*Problem*
Look for "cell" in the records and copy every line that has it.

Extracted records
========
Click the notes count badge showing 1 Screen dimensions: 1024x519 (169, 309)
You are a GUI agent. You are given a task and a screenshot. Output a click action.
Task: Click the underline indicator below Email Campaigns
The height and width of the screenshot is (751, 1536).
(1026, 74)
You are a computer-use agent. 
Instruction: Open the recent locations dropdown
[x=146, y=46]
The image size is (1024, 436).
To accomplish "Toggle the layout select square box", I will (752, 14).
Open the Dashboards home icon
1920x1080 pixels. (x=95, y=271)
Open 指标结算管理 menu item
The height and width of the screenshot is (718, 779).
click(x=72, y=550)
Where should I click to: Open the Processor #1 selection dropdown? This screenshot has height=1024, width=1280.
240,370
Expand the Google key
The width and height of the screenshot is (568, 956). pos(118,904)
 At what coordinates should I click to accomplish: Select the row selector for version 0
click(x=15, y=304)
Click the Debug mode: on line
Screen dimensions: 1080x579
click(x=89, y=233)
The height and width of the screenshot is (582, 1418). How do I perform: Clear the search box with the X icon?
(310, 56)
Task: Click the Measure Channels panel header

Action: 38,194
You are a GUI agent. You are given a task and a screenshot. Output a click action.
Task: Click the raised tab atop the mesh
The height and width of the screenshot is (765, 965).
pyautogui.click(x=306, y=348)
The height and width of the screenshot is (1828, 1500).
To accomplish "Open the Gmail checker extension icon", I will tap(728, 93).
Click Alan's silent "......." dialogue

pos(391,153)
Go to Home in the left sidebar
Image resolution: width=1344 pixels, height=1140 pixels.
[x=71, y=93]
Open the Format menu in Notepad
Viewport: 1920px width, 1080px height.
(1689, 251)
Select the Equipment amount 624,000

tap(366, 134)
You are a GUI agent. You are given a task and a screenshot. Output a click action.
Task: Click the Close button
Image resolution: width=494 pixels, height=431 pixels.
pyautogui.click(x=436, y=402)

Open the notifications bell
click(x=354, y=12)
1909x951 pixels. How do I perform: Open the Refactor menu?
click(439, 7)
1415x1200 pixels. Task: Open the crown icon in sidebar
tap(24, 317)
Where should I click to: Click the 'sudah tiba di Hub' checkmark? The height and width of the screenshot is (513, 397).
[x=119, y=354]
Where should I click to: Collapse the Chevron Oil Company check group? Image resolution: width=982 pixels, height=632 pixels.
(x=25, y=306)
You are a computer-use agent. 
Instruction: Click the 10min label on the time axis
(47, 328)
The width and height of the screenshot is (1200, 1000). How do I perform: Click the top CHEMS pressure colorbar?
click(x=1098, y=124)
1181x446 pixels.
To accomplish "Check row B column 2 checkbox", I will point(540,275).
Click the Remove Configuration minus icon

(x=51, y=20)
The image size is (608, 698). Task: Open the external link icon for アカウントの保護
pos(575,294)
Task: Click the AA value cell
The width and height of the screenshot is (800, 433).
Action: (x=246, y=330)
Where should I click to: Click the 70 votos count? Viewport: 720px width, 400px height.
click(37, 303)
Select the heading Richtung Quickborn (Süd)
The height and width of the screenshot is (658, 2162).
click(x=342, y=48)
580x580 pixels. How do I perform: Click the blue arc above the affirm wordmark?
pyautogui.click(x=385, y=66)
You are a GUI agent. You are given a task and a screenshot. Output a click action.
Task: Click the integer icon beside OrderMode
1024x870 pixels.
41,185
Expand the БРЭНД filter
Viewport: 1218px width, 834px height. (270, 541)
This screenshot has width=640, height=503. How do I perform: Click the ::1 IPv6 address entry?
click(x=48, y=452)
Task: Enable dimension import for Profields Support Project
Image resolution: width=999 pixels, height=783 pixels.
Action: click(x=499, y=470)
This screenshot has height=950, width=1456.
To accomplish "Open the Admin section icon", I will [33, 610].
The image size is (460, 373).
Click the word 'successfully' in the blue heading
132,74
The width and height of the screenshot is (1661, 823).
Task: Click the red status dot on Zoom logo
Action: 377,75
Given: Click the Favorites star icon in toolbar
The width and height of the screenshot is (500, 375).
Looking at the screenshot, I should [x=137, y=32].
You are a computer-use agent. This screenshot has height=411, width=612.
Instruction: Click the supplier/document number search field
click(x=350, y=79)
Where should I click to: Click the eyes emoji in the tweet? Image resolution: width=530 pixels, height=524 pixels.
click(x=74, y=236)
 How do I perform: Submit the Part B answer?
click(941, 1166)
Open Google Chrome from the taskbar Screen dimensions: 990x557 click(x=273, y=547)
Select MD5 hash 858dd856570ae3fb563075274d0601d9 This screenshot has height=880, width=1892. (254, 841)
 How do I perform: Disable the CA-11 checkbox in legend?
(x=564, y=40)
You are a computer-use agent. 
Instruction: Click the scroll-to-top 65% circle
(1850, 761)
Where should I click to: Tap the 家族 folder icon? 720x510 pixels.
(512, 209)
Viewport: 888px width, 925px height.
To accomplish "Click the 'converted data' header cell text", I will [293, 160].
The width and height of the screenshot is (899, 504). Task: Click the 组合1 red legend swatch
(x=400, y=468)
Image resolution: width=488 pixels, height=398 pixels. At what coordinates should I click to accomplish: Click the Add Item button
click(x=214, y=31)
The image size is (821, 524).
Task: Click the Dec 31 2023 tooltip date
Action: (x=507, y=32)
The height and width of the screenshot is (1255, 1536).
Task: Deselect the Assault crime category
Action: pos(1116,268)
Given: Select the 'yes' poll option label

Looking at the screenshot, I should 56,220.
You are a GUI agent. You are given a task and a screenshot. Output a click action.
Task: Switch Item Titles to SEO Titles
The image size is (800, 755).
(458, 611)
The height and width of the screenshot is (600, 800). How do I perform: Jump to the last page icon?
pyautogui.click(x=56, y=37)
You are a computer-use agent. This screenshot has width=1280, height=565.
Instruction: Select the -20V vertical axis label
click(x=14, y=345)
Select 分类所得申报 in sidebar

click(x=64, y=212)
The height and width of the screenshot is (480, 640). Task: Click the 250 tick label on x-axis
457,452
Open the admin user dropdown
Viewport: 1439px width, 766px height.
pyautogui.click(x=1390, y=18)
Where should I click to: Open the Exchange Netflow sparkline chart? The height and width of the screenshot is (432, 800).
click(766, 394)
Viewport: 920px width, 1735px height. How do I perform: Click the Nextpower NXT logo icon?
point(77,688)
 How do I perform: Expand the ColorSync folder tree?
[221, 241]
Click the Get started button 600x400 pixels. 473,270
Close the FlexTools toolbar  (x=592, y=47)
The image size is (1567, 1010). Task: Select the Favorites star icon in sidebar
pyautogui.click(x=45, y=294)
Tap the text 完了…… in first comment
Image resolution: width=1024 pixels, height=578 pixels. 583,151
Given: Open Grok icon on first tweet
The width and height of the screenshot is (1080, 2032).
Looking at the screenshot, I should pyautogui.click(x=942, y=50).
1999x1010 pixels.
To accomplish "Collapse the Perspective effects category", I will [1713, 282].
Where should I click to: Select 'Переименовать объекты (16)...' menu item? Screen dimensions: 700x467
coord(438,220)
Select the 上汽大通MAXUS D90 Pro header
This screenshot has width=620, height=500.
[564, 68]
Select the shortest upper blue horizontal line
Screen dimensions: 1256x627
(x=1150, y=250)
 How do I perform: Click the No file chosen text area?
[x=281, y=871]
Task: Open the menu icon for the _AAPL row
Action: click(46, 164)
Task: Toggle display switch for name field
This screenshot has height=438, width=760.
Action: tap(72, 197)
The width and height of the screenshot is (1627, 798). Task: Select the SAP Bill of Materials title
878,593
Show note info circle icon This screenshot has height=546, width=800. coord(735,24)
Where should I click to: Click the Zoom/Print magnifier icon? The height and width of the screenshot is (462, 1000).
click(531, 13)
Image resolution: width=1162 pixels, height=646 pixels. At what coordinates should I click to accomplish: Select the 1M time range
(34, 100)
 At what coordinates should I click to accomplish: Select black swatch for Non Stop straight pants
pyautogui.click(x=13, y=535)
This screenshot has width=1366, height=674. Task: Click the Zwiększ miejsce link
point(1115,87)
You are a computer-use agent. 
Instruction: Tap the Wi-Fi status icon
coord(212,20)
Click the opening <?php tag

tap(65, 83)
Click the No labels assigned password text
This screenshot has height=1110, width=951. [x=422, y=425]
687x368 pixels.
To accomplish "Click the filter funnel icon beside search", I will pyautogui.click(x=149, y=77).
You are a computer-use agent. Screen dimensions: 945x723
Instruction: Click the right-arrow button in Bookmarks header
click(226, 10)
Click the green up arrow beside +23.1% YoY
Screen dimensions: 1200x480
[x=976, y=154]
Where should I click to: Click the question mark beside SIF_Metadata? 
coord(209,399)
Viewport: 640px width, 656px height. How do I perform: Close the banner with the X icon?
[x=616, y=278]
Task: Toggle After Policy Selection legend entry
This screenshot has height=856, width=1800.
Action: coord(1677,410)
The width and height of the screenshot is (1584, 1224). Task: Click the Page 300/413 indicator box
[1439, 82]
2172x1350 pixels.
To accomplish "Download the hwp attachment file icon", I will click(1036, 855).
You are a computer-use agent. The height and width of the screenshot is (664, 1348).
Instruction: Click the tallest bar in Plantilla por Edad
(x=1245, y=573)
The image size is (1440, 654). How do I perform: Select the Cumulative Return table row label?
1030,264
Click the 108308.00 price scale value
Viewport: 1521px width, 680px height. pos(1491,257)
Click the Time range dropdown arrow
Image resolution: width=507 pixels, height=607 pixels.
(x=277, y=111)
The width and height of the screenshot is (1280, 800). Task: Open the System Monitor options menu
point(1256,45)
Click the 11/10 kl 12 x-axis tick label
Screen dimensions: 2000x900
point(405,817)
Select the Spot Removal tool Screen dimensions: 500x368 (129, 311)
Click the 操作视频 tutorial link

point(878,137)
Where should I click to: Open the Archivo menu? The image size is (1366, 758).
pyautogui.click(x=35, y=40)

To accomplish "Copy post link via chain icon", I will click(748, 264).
========
*Result*
Task: Click the AA value cell
To accomplish "Click the 'converted data' header cell text", I will [293, 160].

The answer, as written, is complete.